DESCRIPTION OF THE TASK:
Using the records below, filter for lines that contain the string "agent" and copy them out.

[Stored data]
───

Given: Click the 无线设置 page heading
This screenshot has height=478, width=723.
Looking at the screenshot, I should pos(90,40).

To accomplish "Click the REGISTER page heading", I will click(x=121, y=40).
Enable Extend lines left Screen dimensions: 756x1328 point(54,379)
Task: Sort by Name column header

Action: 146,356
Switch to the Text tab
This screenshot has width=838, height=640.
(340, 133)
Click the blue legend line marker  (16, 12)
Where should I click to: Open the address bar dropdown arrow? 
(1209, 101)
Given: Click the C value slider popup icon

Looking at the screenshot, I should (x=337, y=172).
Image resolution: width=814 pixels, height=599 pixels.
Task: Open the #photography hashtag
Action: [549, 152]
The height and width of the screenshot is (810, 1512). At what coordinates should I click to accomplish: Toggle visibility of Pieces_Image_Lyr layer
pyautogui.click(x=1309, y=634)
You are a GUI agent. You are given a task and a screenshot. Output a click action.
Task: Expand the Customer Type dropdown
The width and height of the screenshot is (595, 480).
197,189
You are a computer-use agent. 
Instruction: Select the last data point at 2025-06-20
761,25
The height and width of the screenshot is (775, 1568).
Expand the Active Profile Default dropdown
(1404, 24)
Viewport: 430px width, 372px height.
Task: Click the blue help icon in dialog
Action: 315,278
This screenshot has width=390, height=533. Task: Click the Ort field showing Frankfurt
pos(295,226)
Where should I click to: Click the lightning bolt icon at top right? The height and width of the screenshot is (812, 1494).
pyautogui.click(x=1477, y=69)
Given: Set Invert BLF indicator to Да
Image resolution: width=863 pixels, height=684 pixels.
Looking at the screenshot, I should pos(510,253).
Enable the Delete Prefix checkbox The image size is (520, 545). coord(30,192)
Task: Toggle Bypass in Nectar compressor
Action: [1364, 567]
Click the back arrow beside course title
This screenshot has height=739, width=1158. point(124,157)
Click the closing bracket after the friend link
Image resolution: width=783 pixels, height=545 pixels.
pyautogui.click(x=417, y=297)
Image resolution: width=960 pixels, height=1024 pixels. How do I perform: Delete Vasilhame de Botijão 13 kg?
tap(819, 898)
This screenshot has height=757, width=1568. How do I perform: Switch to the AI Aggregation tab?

───

RESPONSE AREA:
You are a GUI agent. You are given a task and a screenshot. Output a click action.
You are a computer-use agent. 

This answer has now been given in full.